Un año menos


Damián llevaba dos años trabajando en la cocina. Paloma uno menos que él. Y desde que estaban juntos, la lista de espera del restaurante había crecido hasta el infinito.
Sus caras habían aparecido en la televisión, en revistas especializadas y hasta habían sido noticia en la prensa. Todo el mundo hablaba de ellos. Eran el tándem perfecto; él hacía las tartas, ella se encargaba de decorarlas.
Ella estaba loca por él, él ni la miraba siquiera.
Lo había probado todo. Muñecos de nieve de azúcar, notas musicales de chocolate, corazones de merengue, letras de fruta escarchada, fideos de colores, espirales de nata, perlas rosas, rojas y azules, pétalos de flores bañados en oro. Le había ofrecido sus manos, sus ojos y su sonrisa los últimos trescientos sesenta y cinco días. Para nada. Él trajinaba por la cocina, abriendo y cerrando hornos, controlando calor y tiempo, montando nata, batiendo claras, espolvoreando harina.
De vez en cuando, sus miradas se cruzaban y siempre era él el que la retiraba; abandonaba la cara de Paloma para fijarse solo en su trabajo. En esos casos, ella se sentía inspeccionada a pesar de saber que no encontraría nada; era muy escrupulosa con esas cosas. Llevaba las uñas muy cortas, se lavaba las manos al llegar, varias veces durante el servicio y antes de marcharse y, luego, se las hidrataba a conciencia. Tenía que cuidarlas, eran su herramienta de trabajo. Solo había una cosa por la que podía haberla reprendido y, sin embargo, nunca lo hizo: el anillo de boda de su madre.
La había perdido de niña y, desde que tuvo uso de razón, siempre lo había llevado consigo. Al principio, unido a una cadena y colgado del cuello. Después, en el dedo anular de la mano izquierda. Hasta la noche anterior, que se lo había quitado para asearse al terminar su turno y no lo había vuelto a ver.
Como todos los días, entró en la cocina antes de las doce. Él llevaba allí ya un par de horas. Saludó en alto, a todos y a nadie en particular. Él vertía chocolate caliente sobre una Sacher. Se preguntó por qué había ocupado su lugar en la cocina. Molesta, decidió que no iba a cederle su parte de encimera y se le puso al lado a preparar lo que necesitaba para convertir la superficie brillante que él tenía entre las manos en la delicia más refinada. Se fijaría en ella, lo quisiera él o no.
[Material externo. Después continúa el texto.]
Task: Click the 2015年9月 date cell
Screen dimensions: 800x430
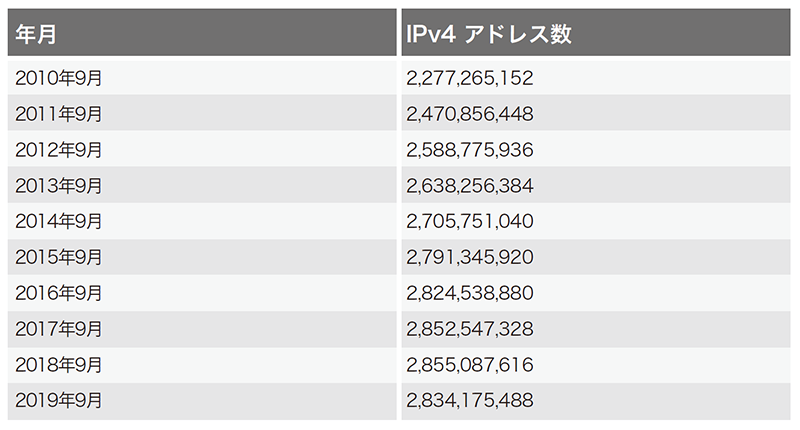Action: [x=59, y=258]
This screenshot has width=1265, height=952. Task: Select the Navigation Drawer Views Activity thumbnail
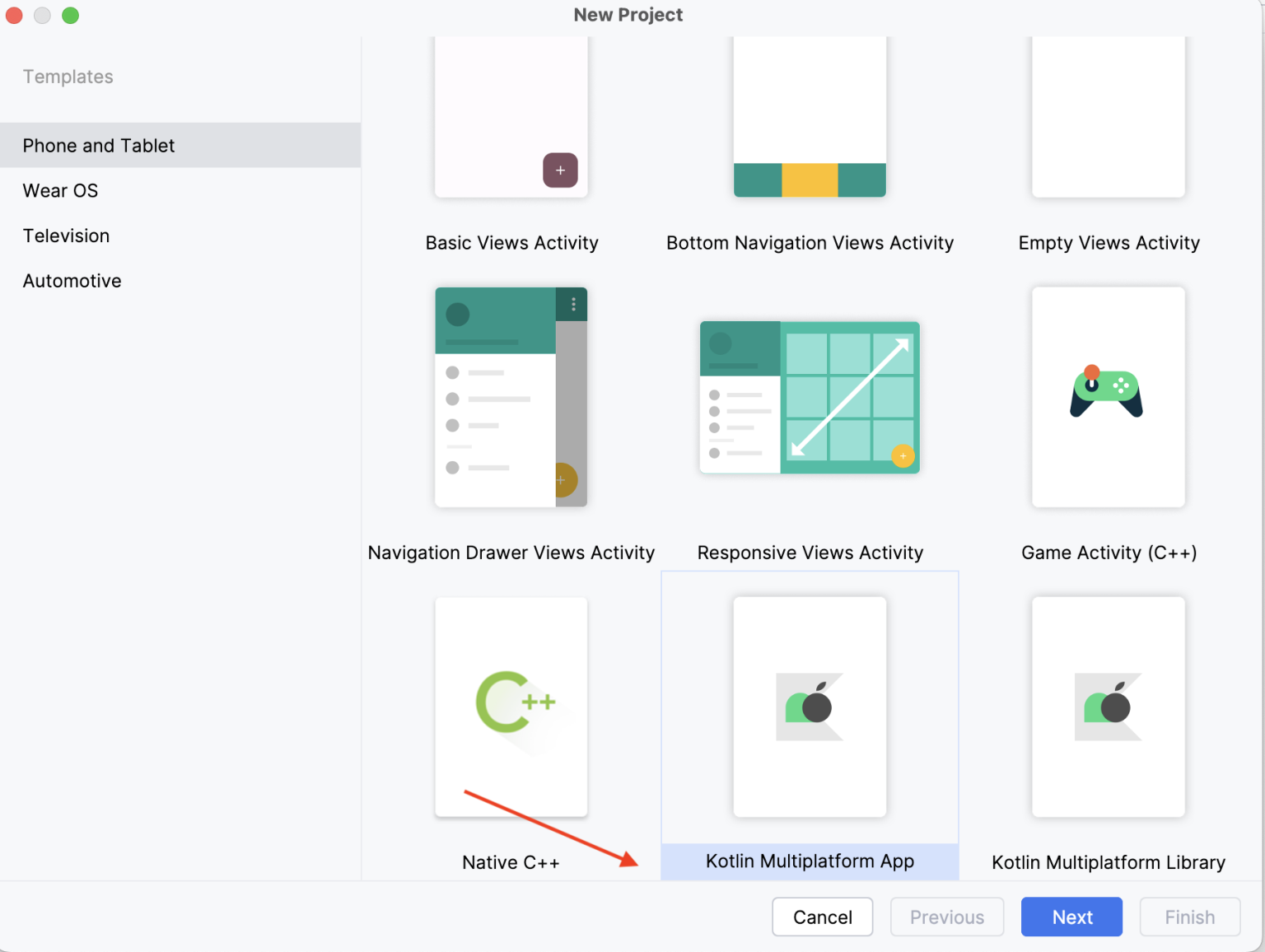coord(511,397)
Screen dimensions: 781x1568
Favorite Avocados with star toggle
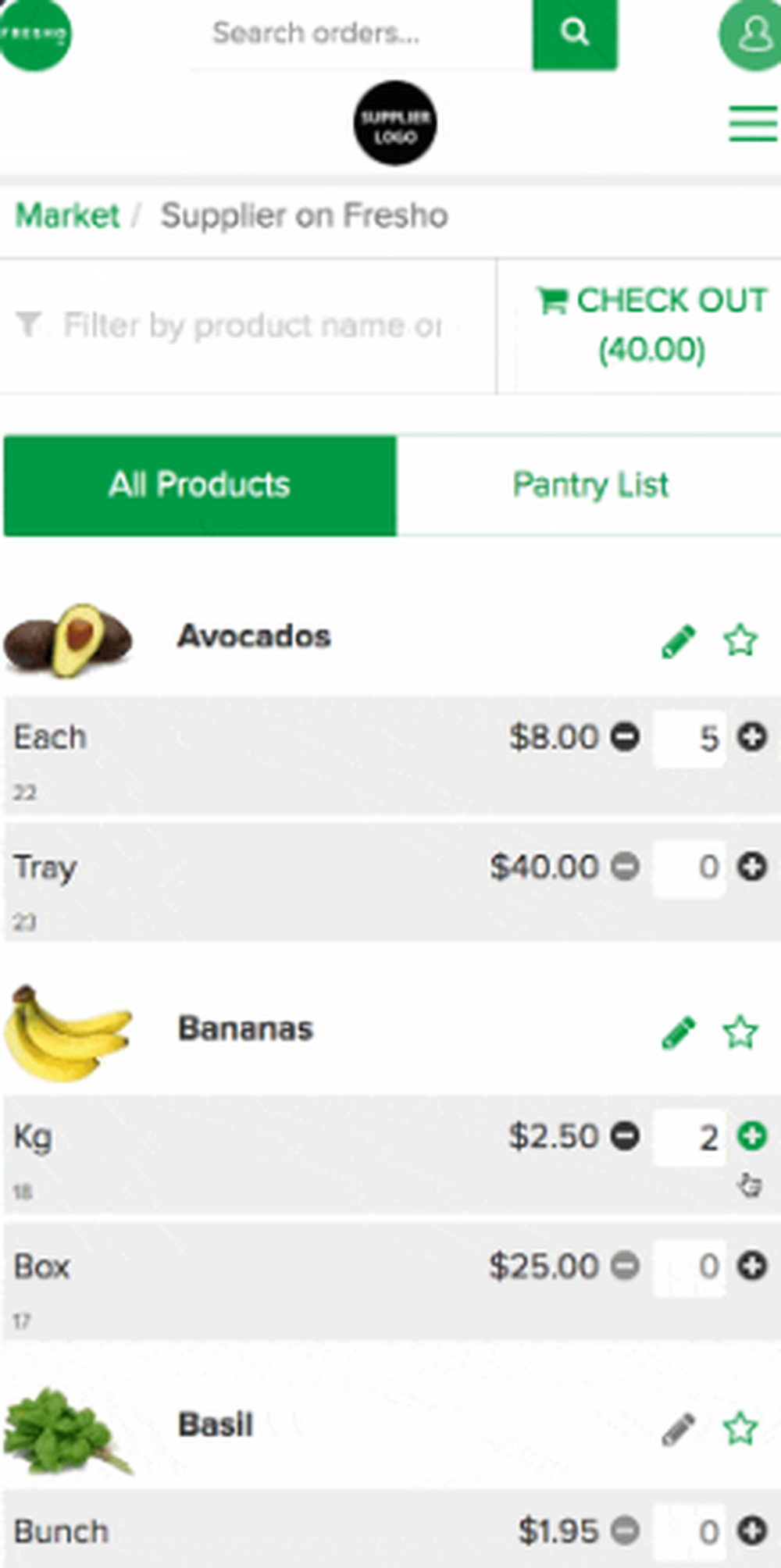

Empezó con la rutina; jabón, un poco de agua y un trapo para secarse. Inventario de los biberones: chocolate blanco, con leche, negro, cobertura, azúcar glas, caramelo…
—Te dejaste esto ayer.
El anillo que creía extraviado, en la mano de Damián primero y, luego, en la suya.
—Gracias. Pensaba que lo había perdido. Es el único recuerdo que me queda de mi madre.
Paloma nunca había visto a una persona ponerse tan lívida, como si hubiera visto un fantasma, como si le hubieran arrebatado una parte de la vida.
—¿De tu madre?
—Sí, ¿de quién creías que era?


Damián llevaba cuatro años trabajando en la cocina. Paloma uno menos que él. Entre los dos hacían las tartas más exquisitas del mundo. Todo el mundo lo decía: eran el tándem perfecto.